This hasn't changed since long before Mac OS X, maybe even from the very beginning. What changed is the amount of inconsistencies in Apple's own products.

Palettes are not windows (unless you consider them in the technical/unix way, in which case even menus are windows). They hide when their parent application isn't frontmost because they're supposedly useless then (at least they should, otherwise the developer shouldn't have used palettes) and they don't respond to windows' closing kb shortcut because they don't belong to the windows layering, which makes a "close front window" shortcut irrelevant to them since none is frontmost (technically they are of course layered, but there's no way to tell which of 2 palettes is in front unless they happen to overlap).

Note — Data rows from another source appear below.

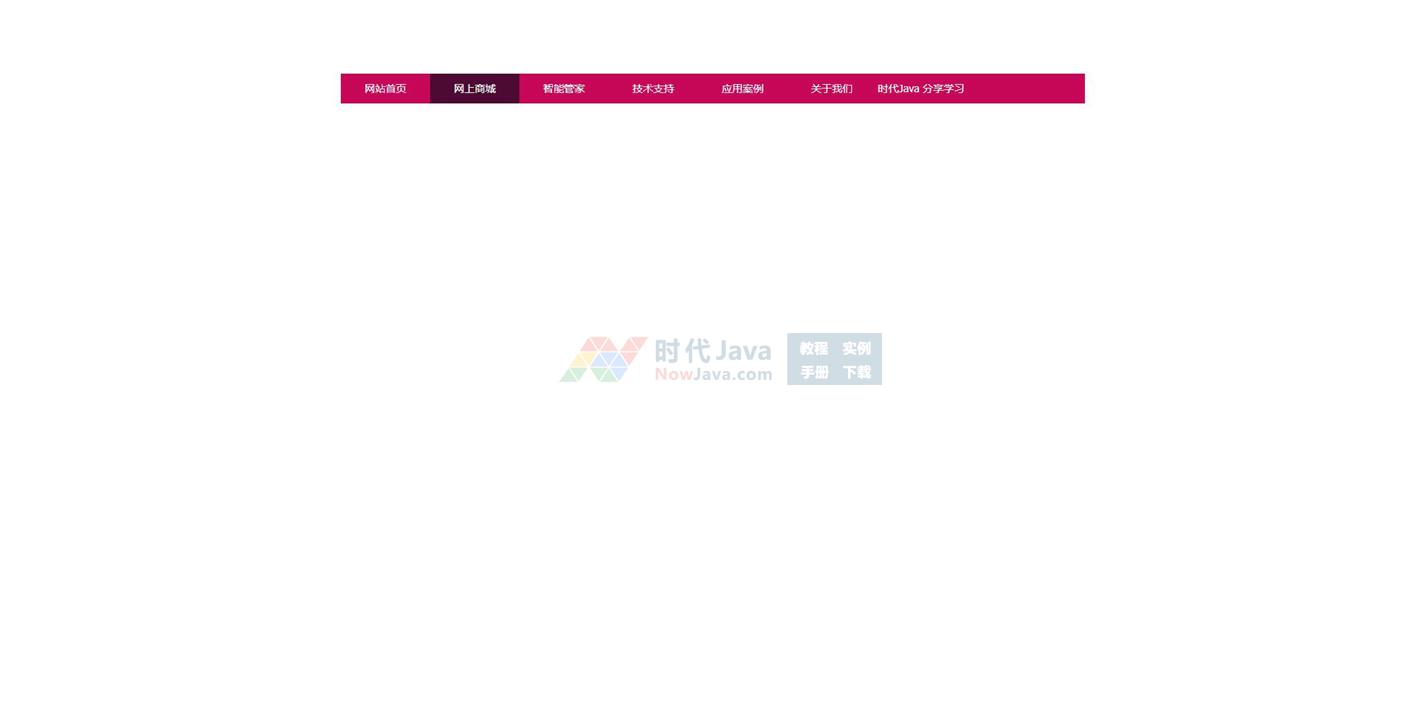Click the red Now text in NowJava.com

tap(673, 375)
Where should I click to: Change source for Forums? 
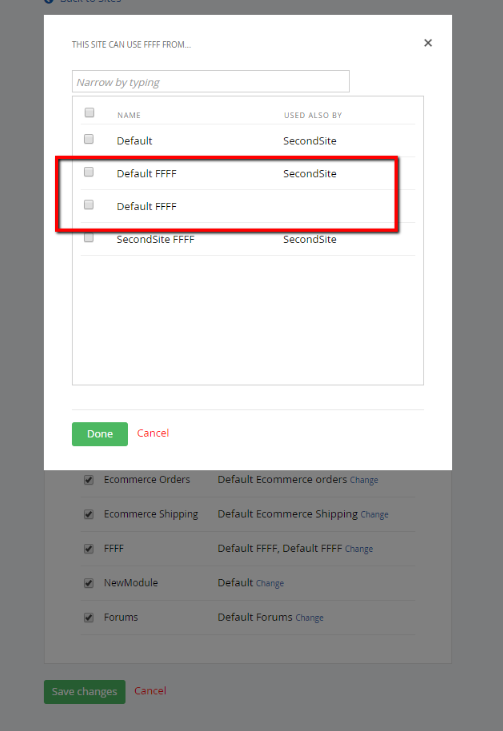(x=310, y=618)
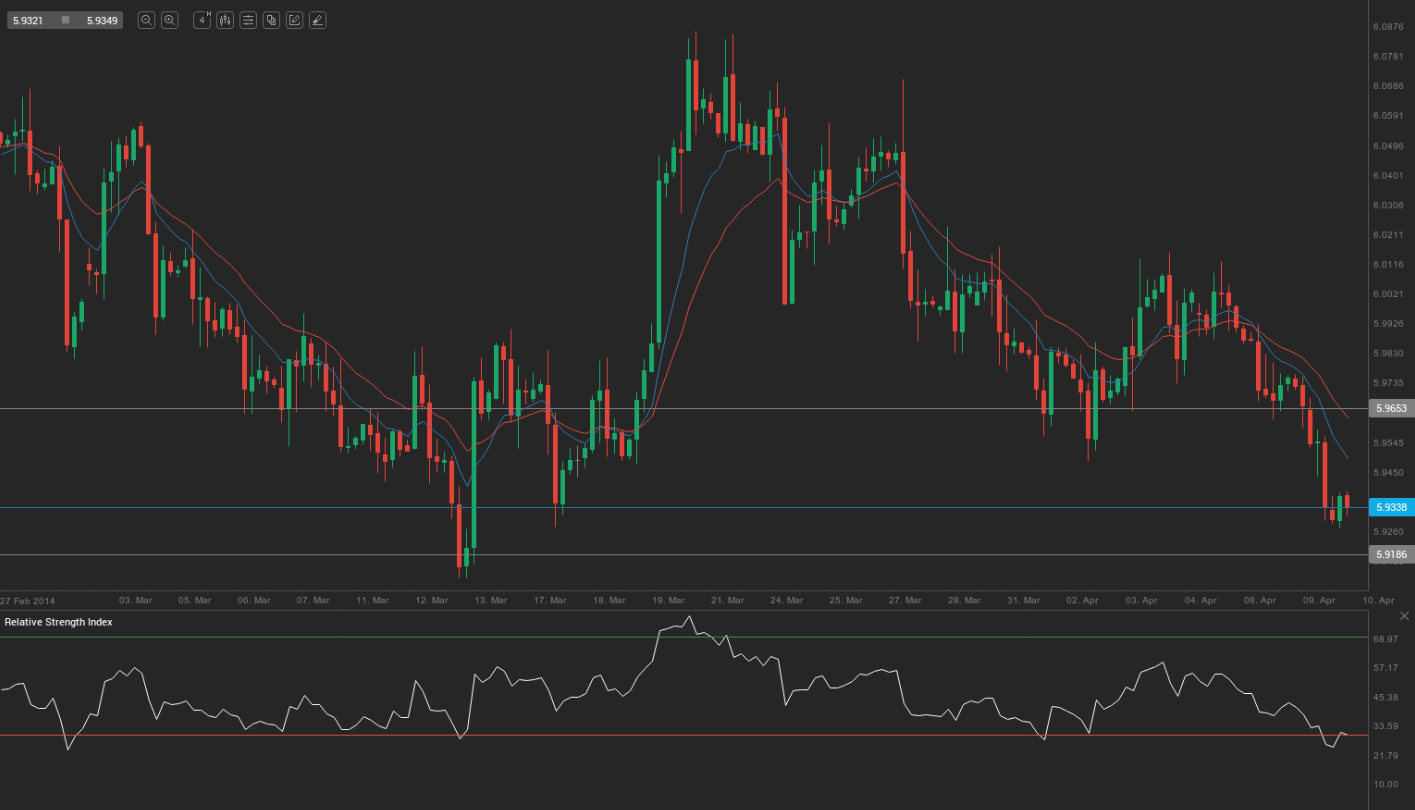Image resolution: width=1415 pixels, height=810 pixels.
Task: Click the current price 5.9338 label
Action: pos(1390,508)
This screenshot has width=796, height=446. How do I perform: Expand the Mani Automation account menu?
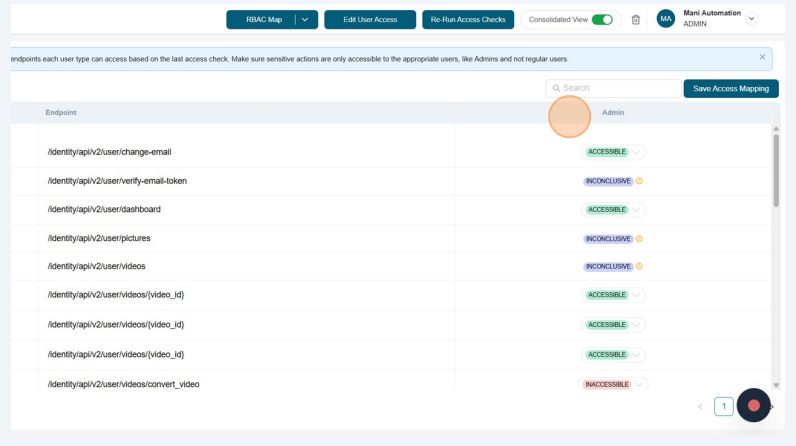click(752, 19)
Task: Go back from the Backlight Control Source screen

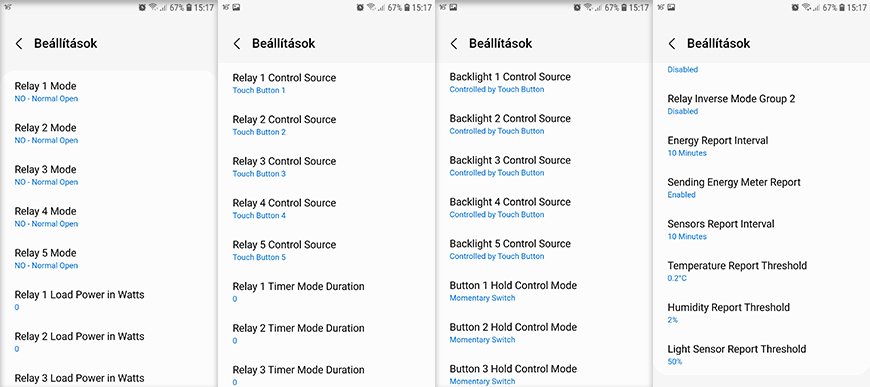Action: [x=454, y=44]
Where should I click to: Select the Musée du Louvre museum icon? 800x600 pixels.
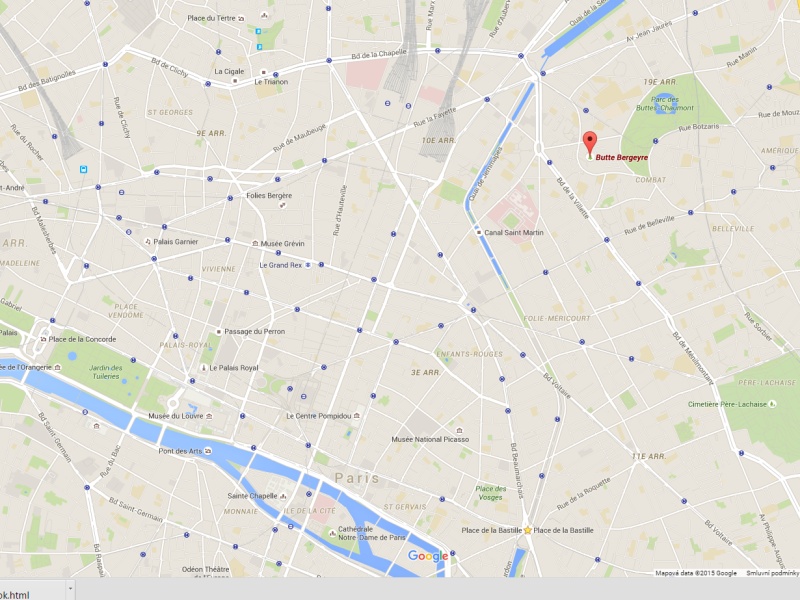click(209, 416)

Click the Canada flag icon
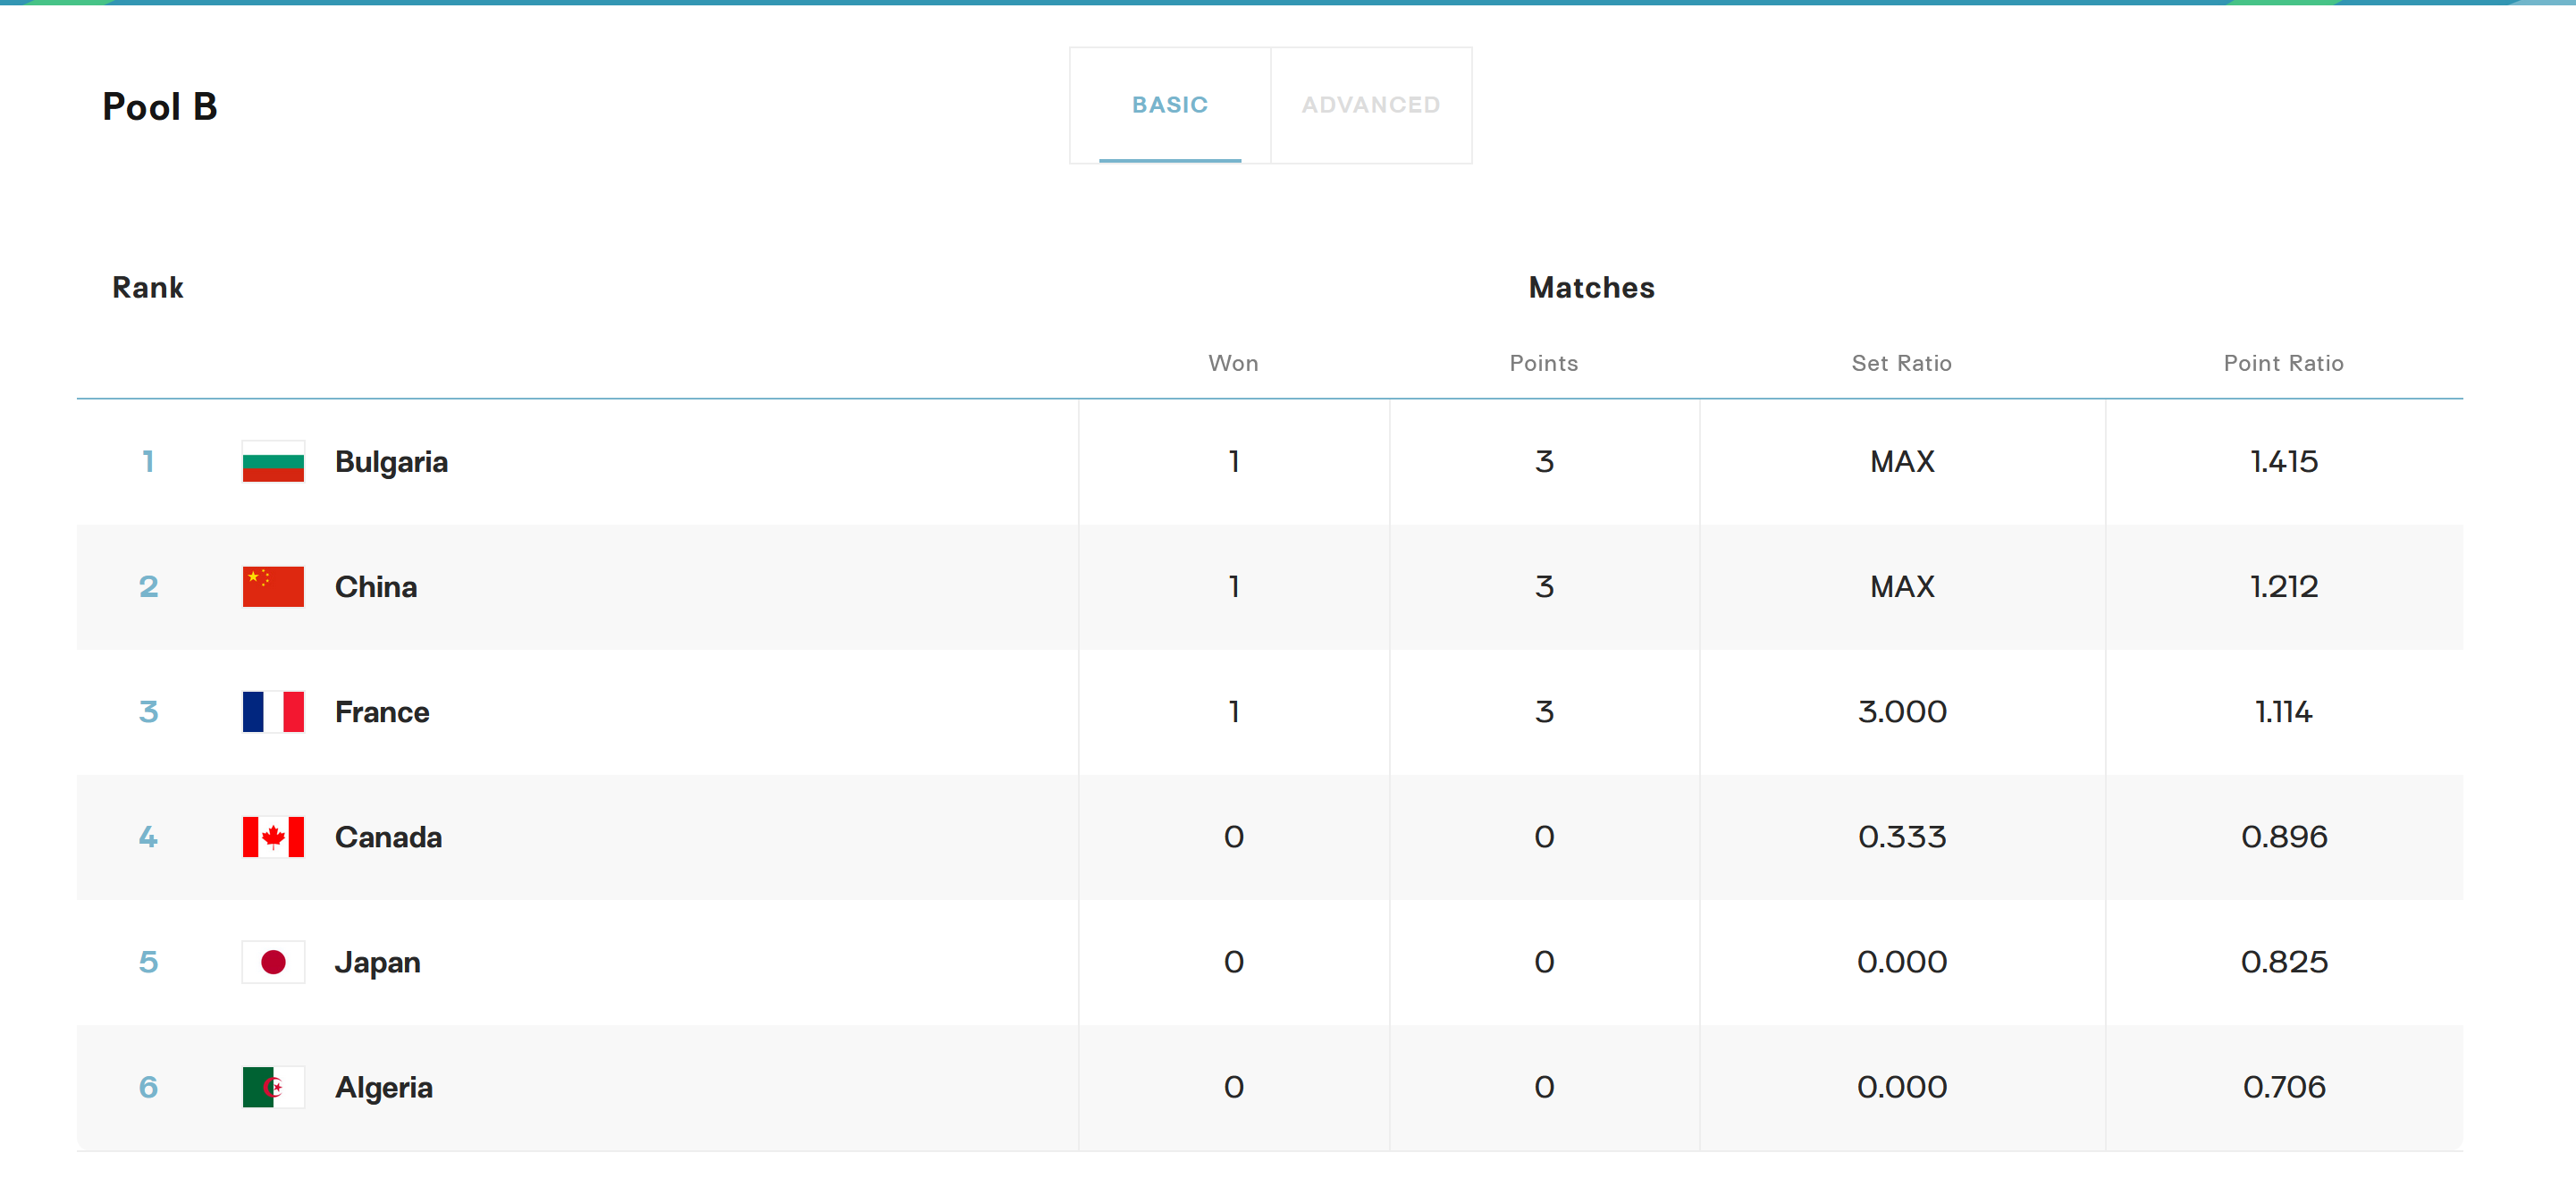[x=273, y=837]
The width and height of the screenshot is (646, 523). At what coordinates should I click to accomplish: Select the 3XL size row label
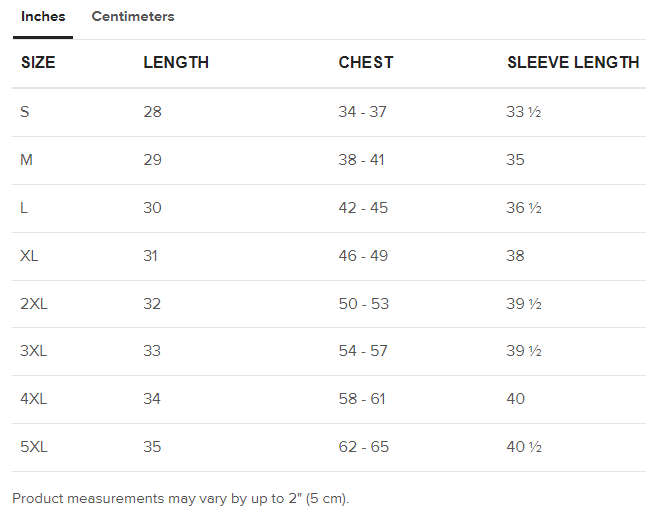click(x=34, y=351)
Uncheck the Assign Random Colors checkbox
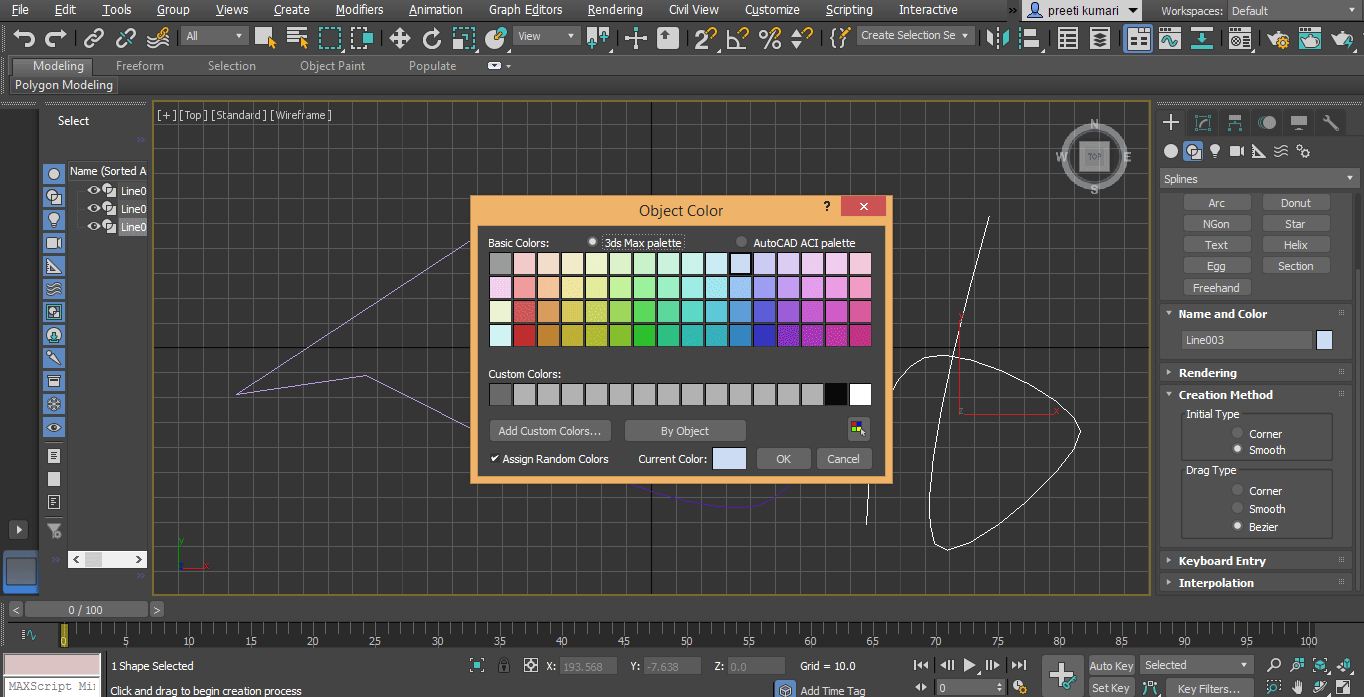 (x=494, y=458)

These were proper, consistent and well thought-through innovations: otherwise either there would be no way to pull a document window to the front in Photoshop or it would then mask the palettes, you couldn't close the document without tedious shifting or you'd have to first close palettes even though you'll want them next time, etc. Other environments lacked palettes, and they were a mess.

This doesn't mean there aren't any inconsistencies, because controls are used by developers like they want and developers don't always know what they're doing. Old mac users constantly spot errors showing that current Apple developers know so little of the work of their predecessors that they don't understand much of the Mac UI past the most obvious ideas that casual users can grasp.

This probably contributed to them adding to the confusion by making palettes so similar to windows (one didn't mistake palettes for "mini windows" when the 2 kinds sported very different title bar patterns and were used consistently, before OSX).